Hero is a the debut novel of Australian author Belinda Crawford. Crawford has created a fast paced science fiction story, set in a unique world that many adults and teens are going to love.
The novel is set on the planet Jorn. Humans have colonised this planet only to discover that a pollen on the planet is toxic to them. The human population survives in cloud cities.
Hero Regan is a young girl who is “special” – a title that she loathes. She hears voices and has been treated all her life as if she were mentally ill and in need of medicating. Her mother keeps her away from the public and locked up on their estate with a bevy of minders.
As a young teen, Hero objects strenuously to this and does everything in her power to make the lives of her minders miserable and escape. It helps that she is a bit of technological genius and can hack into their equivalent of computers with ease.
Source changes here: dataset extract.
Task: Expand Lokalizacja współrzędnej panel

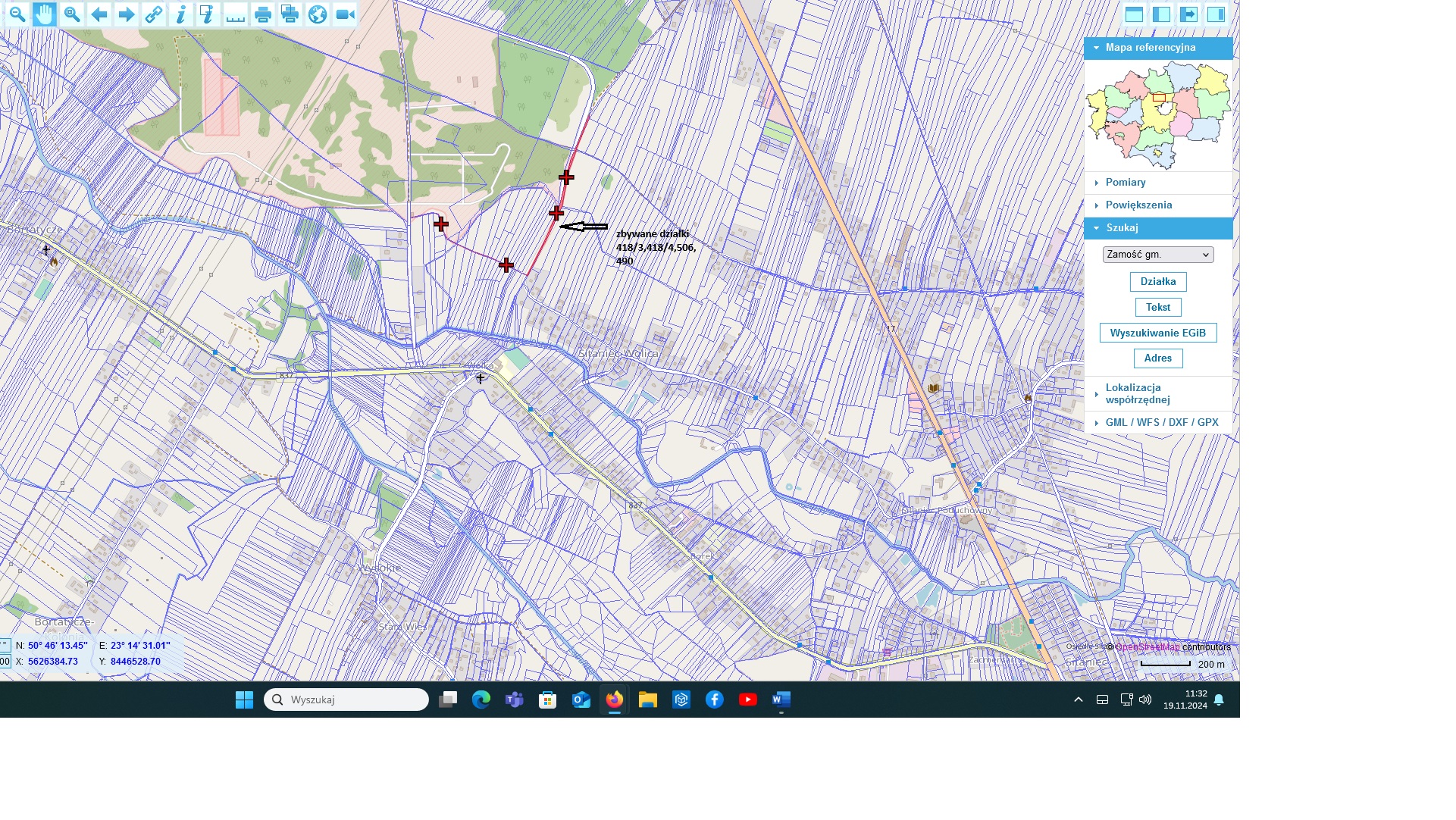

When Hero finally convinces her mother to send her to school in Cumulus City, the real fun begins. She’s not been taking her meds, the voices she hears return with a vengeance and soon her odd behaviour makes her the brunt of bullies and brings her to the attention of some very dangerous people. Running for her life, Hero learns that she is part of an age old conspiracy begun by the founding colonists…
But I’m not going to give you spoilers! You’ll have to read it…
In creating Hero, Crawford has tapped into a genuine teen voice. Hero’s character, her attitudes, comments and actions make her seem real and this is one of the things that immediately stuck me about the book. You’re not always going to like her and she has a lot to learn as the book progresses, but that’s part of making an interesting character.
Another of my favourite elements in Crawford’s novel is that of the companion / guardian animals. The settlers have genetically modified a lot of the flora and fauna to aid their survival and the children each have their own animal companion. Hero’s is a 600kg ruc-pard named Fink. Fink is perfect – alternating between consoling friend and ice cream eating buddy to deadly protector. (I want a ruc-pard!)
Animals with such roles are something that appear repeatedly in fantasy novels and I think that dedicated fantasy fans will actually enjoy Hero even though it’s science fiction. On that note, I wouldn’t rate this as “hard” science fiction. Crawford has made up a series of names and terminology, that I think most readers will find understandable rather than a barrier to reading. (Although having said that I do watch a lot of science fiction, rather than read it, so maybe my judgement is affected by this.)
Crawford’s writing is a perfect balance of description and action and the story set up is relatively quick and rollicks along once it gets going. You are not going to fall asleep during long, lush, descriptive paragraphs waxing lyrical about the world she has made. There is enough scene setting, description and atmospherics in her writing for the reader to clearly visualise the place as if it were a movie playing before them. The action sequences – from illegal races with their companion animals, running from one group of peopel who want to kill her to another who want to capture her, to shoot outs, police chases, a AI bent on either helping them or destroying them and explosions throughout – place you right in the moment and race along holding you in the grip of this story right to the end.
The plot is not overly complicated. Thematically it deals with several deeper issues, beginning a teen’s need to experience the world, grow and make mistakes and learn on their own, the way we treat those who are designated mentally ill, the morality of a few individuals deciding the future of an entire race – individual freedoms vs the greater good.
The plot does twist and turn a little as the story progresses and leaves the reader with a final twist at the end leading on to the next book.
I’m pretty sure the wait for the next book will be worth it!